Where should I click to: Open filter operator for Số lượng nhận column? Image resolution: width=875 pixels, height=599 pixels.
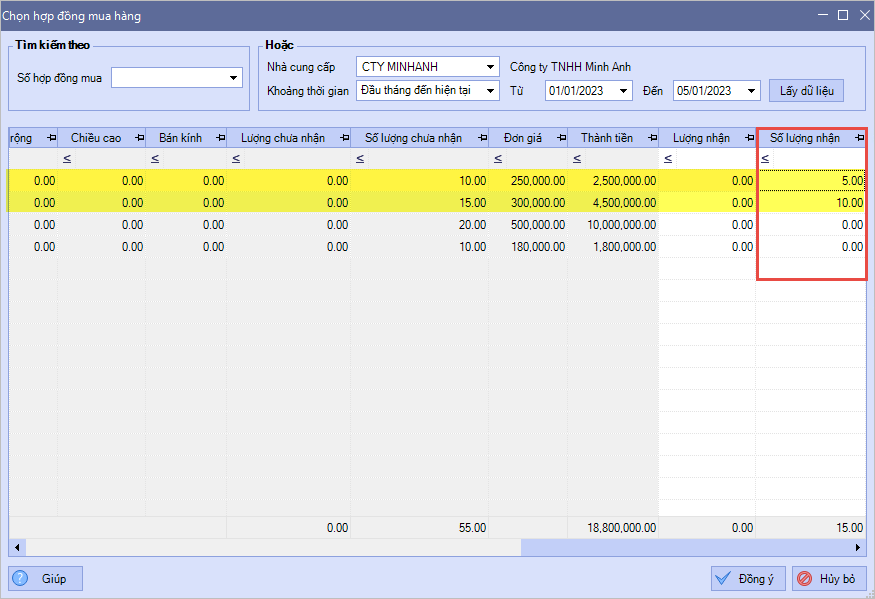point(765,159)
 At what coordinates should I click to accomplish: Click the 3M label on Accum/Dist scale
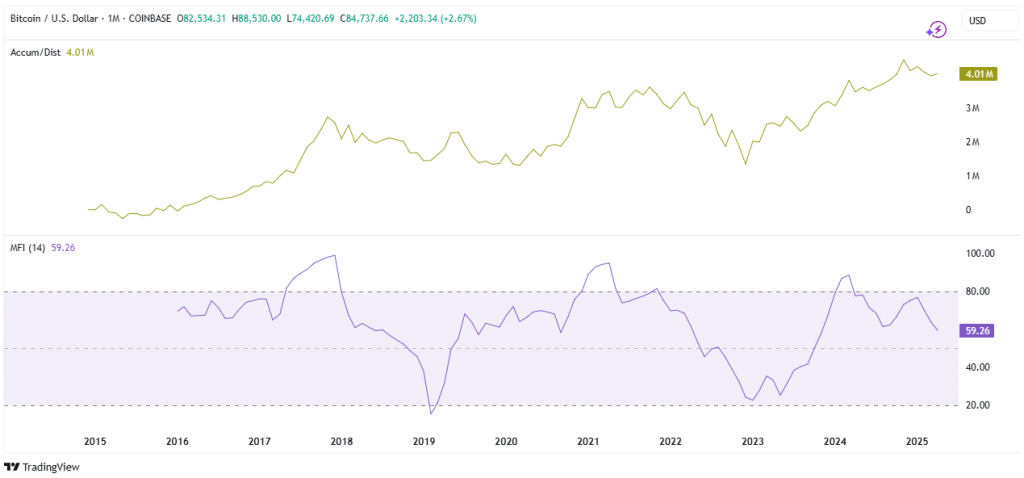coord(974,108)
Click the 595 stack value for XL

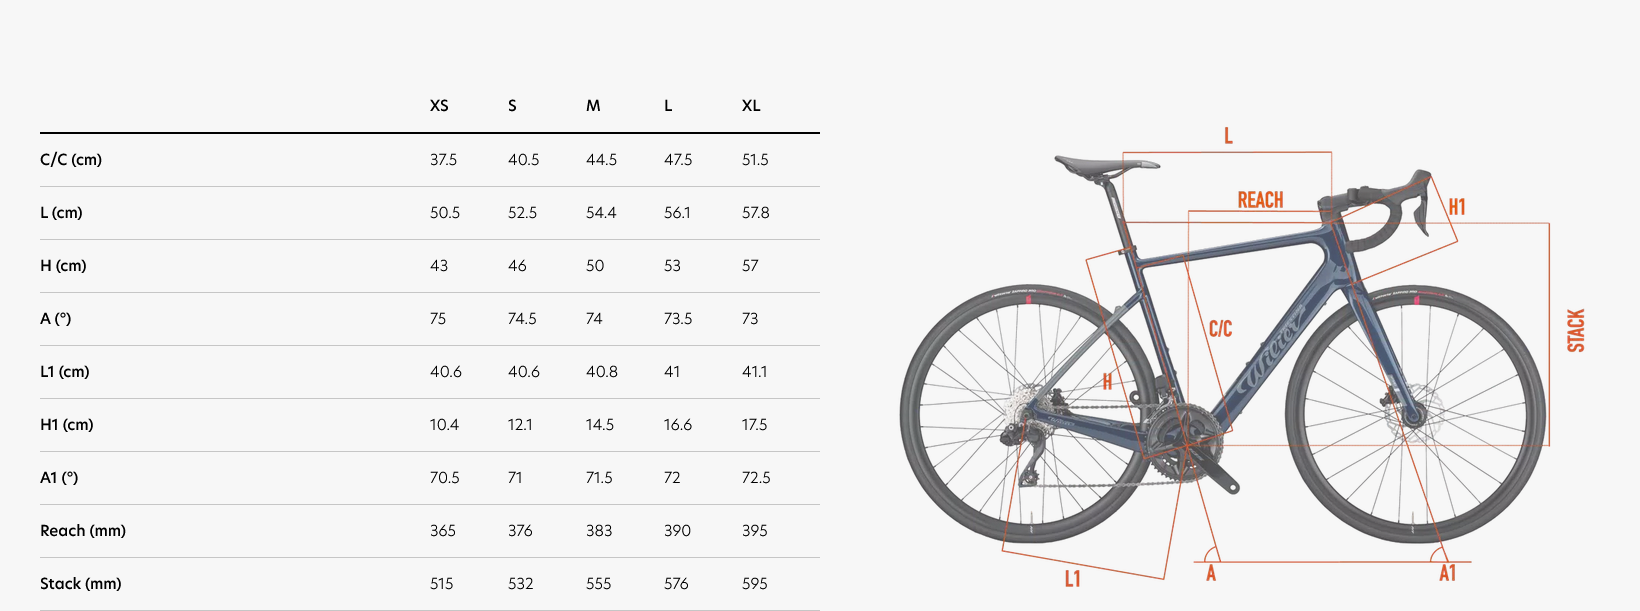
==*==
▶ [THE PROBLEM] With the pictures excluded, restate word for word each line from the one that contains "At what coordinates" through the last line of the listing above.

▶ [OUTPUT FOR THIS EXERCISE]
 At what coordinates should I click to accomplish: Click the 3M label on Accum/Dist scale
coord(974,108)
Click the 595 stack value for XL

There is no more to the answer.